In generale, il 67% dei dipendenti italiani si dice soddisfatto di lavorare nel suo posto attuale. Quello che sembra un buon risultato, in realtà, posiziona l'Italia appena al 25° posto per soddisfazione tra i 33 paesi oggetto di indagine, ben lontana dall'80% del Messico, dal 79% della Norvegia, dal 77% dell'India. I lavoratori meno soddisfatti al mondo appaiono quelli di Hong Kong (46%) e Giappone (40%). In un aspetto, però, l'Italia si distingue nettamente in Europa: l'82% dei suoi lavoratori, più di tutti nel continente, oggi è concentrato nell'ottenere una promozione nell'impiego attuale (il 30% è 'fortemente incentrato', il 52% 'abbastanza concentrato'. Nel mondo, è superata solo da Messico (89%), India (86%) e Brasile (84%).

L'81% dei lavoratori italiani cambierebbe lavoro se potesse guadagnare di più (contro una media globale del 75% e una media europea del 70%).

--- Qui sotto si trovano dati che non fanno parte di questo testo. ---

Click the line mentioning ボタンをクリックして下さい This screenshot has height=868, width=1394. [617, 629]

Il 73% invece lo farebbe per migliori possibilità di carriera (più della media globale, 69%, e molto più di quella europea, 61). E il 63% se ne trovasse uno più in linea con la propria formazione scolastica (anche in questo caso, più della media mondiale, 59%, ed europea, 51%).

Quindi, tra le motivazioni per cambiare il lavoro, una bassa coerenza con il percorso dell’istruzione è largamente subalterna alle ragioni economiche. Una posizione che trova conferma nel 71% di lavoratori secondo cui il lavoro svolto si addice alla propria formazione. E al 62% che, se dovesse ricominciare da capo, sceglierebbe lo stesso percorso formativo.

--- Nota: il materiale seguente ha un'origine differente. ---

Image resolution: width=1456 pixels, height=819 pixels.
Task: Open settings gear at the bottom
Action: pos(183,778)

Se in Italia emerge una generale disponibilità alla mobilità, questa non significa un'urgenza di cambiare lavoro al più presto: il 62% degli italiani crede sia possibile farlo anche in qualsiasi altro momento (più della media globale, 58%). Ciononostante, in pochi credono sia possibile una vera svolta di carriera: quasi 8 dipendenti su 10 in Italia (per esattezza il 79%) ritengono che nei prossimi 3 anni svolgeranno un lavoro simile a quello attuale. E la maggioranza (il 58% contro il 44% della media globale) pensa che il primo lavoro ricoperto determini il resto della carriera.